[RECORDS SUPPLIED Boundary: Start]
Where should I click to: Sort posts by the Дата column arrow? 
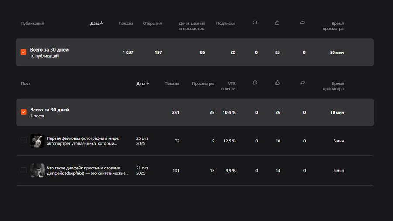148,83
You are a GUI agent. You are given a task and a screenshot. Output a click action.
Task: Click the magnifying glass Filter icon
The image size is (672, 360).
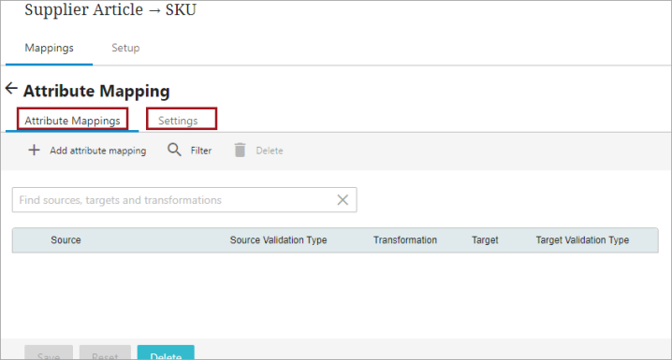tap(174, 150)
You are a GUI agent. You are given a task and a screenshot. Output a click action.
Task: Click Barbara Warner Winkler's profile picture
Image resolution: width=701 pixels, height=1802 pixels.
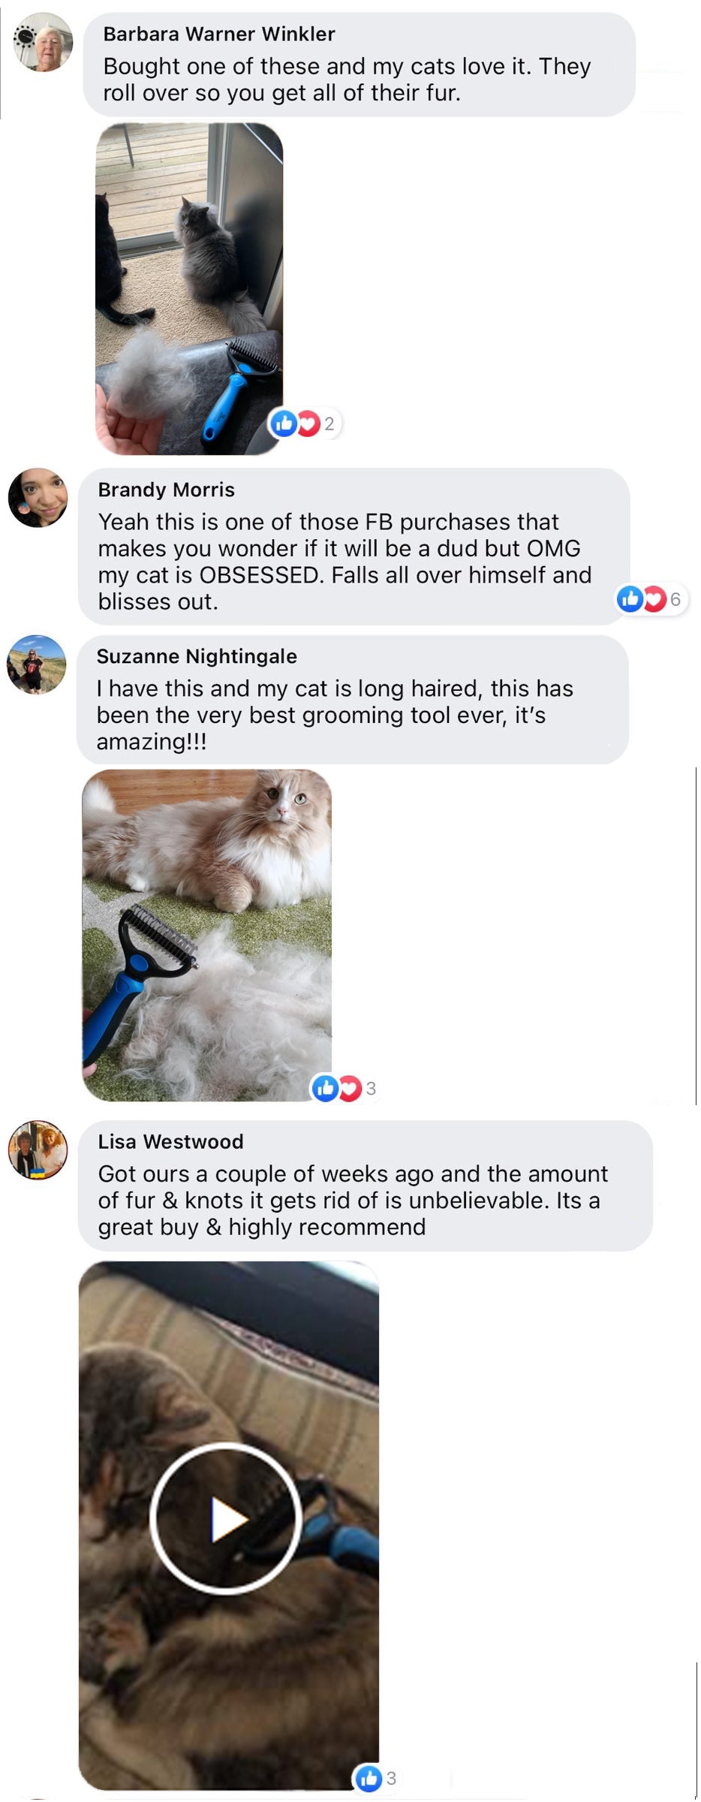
[RECORDS SUPPLIED Boundary: End]
[RECORDS SUPPLIED Boundary: Start]
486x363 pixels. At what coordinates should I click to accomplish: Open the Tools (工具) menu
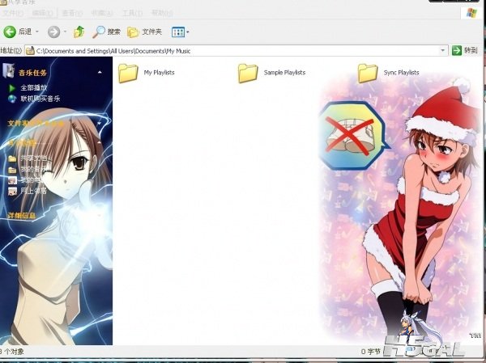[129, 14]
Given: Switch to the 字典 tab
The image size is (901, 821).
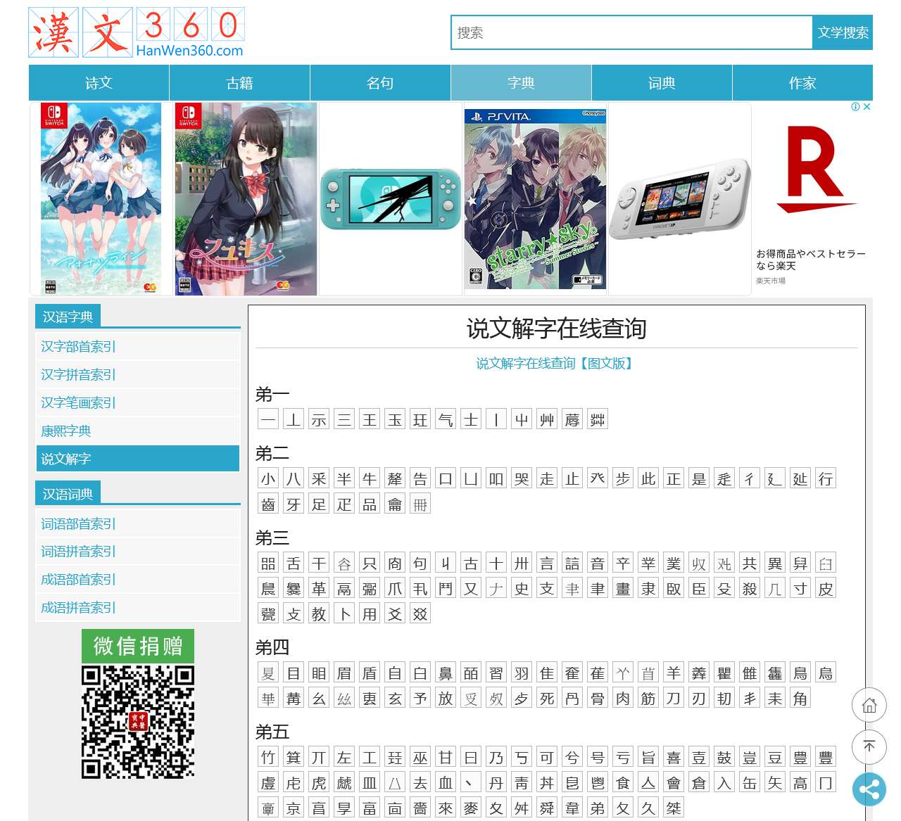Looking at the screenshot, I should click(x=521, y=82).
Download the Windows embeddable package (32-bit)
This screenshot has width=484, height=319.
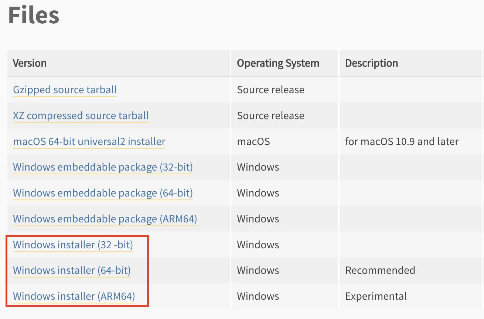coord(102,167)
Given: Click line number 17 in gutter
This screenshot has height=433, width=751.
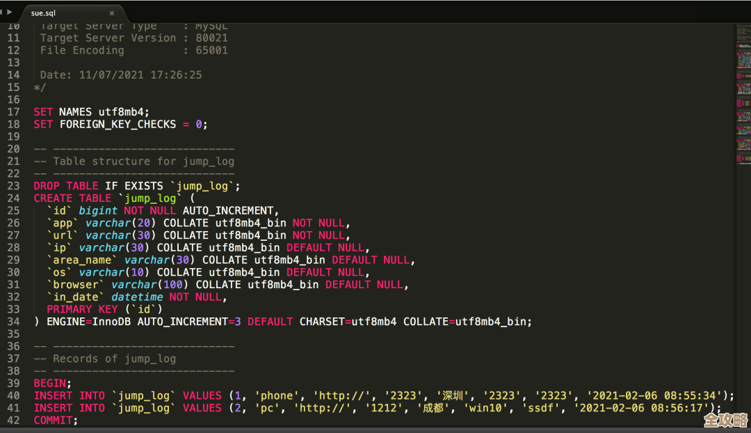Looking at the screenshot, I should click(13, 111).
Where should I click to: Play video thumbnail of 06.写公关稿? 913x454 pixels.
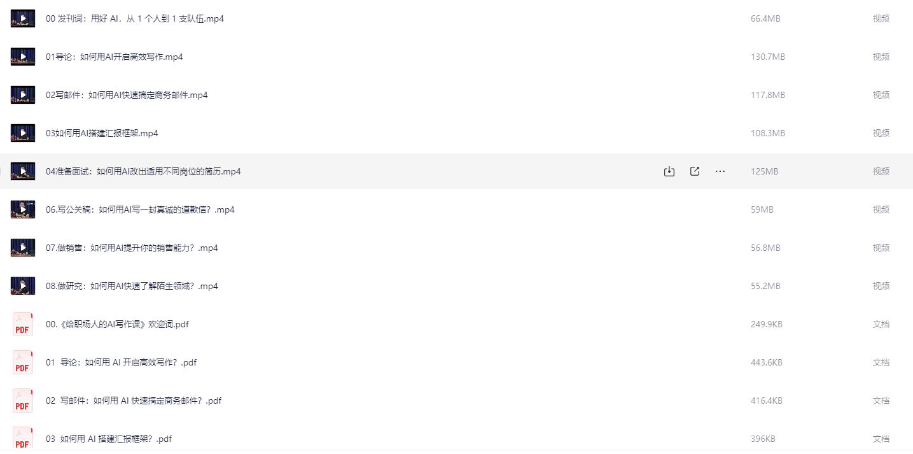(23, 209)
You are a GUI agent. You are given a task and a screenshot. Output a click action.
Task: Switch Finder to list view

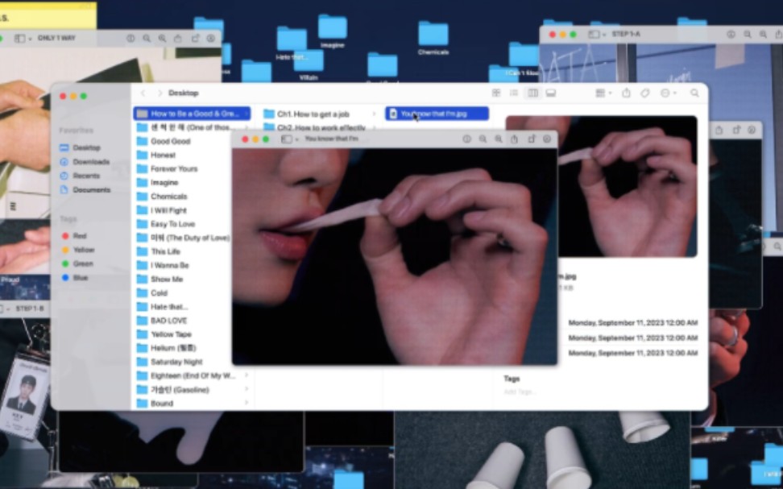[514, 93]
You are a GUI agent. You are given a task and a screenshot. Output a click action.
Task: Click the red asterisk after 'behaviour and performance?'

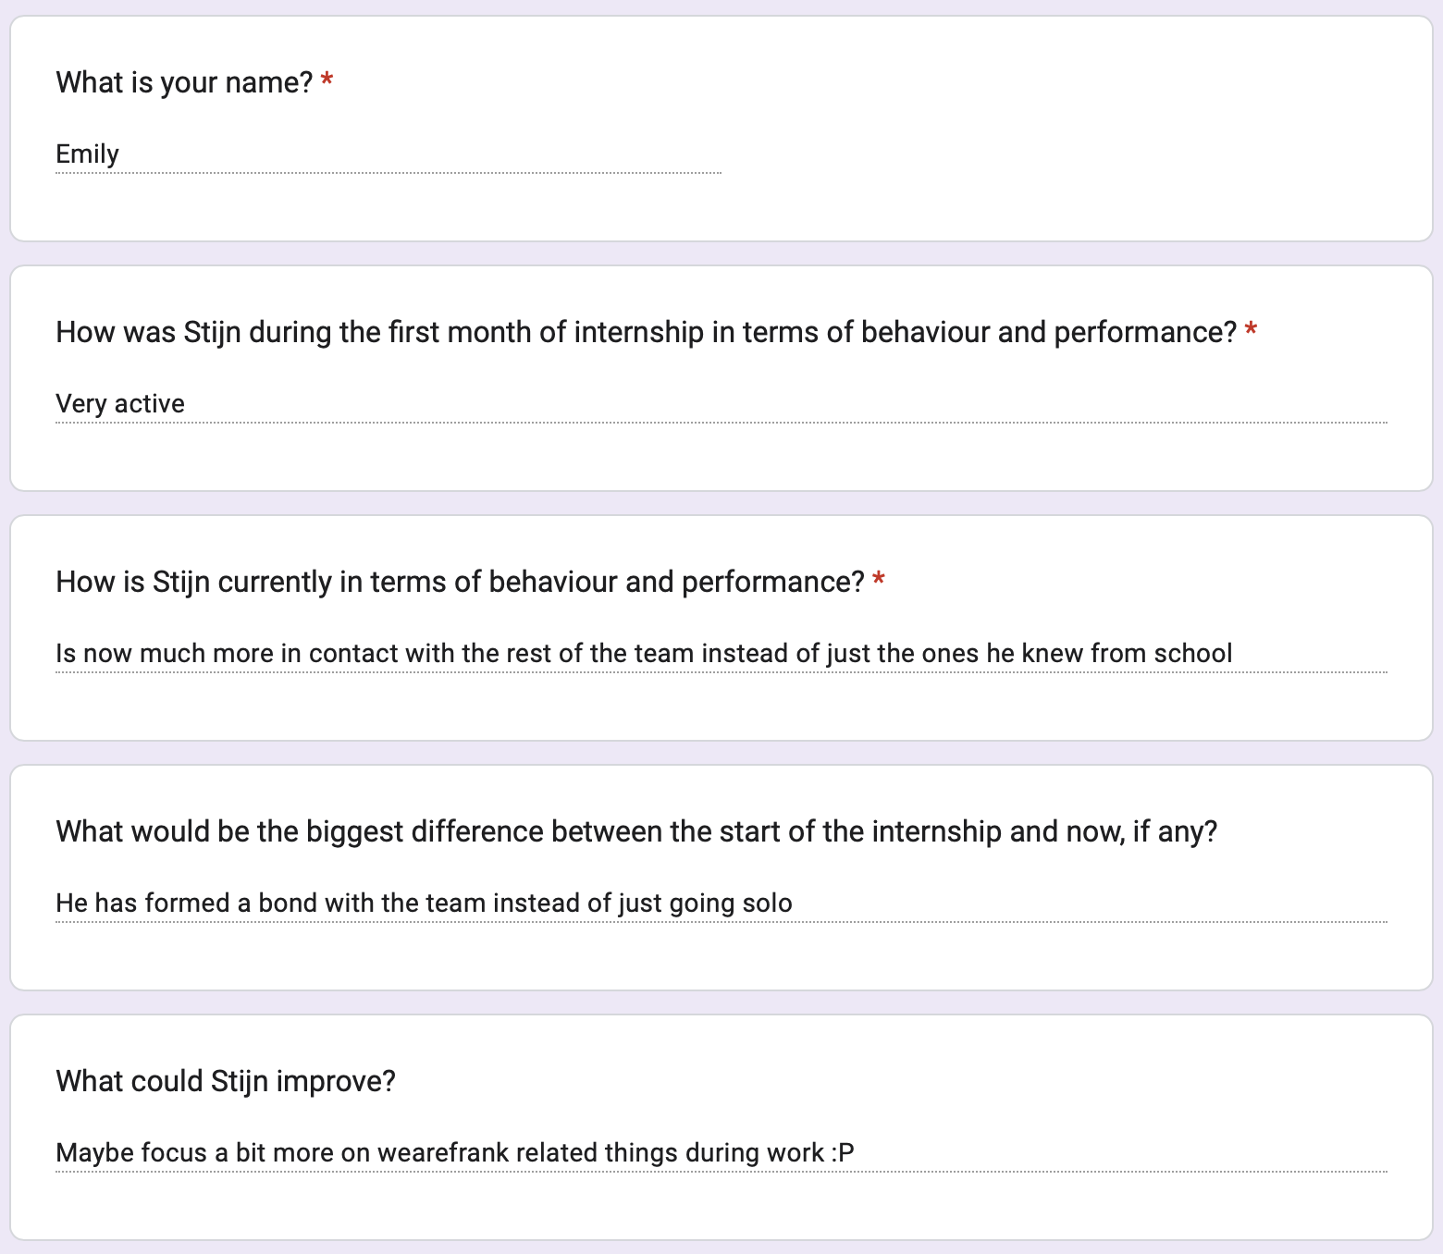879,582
[RECORDS SUPPLIED Boundary: End]
Text only, no pictures: please print exactly the lines above from the line with "Task: Click the magnifying glass Filter icon" up to and including the line with "Image resolution: width=701", and nothing else.

• _REPLY TO THE EXERCISE_
Task: Click the magnifying glass Filter icon
The image size is (672, 360).
tap(174, 150)
You are a GUI agent. You are given a task and a screenshot. Output a click action.
Task: Click Barbara Warner Winkler's profile picture
Image resolution: width=701 pixels, height=1802 pixels.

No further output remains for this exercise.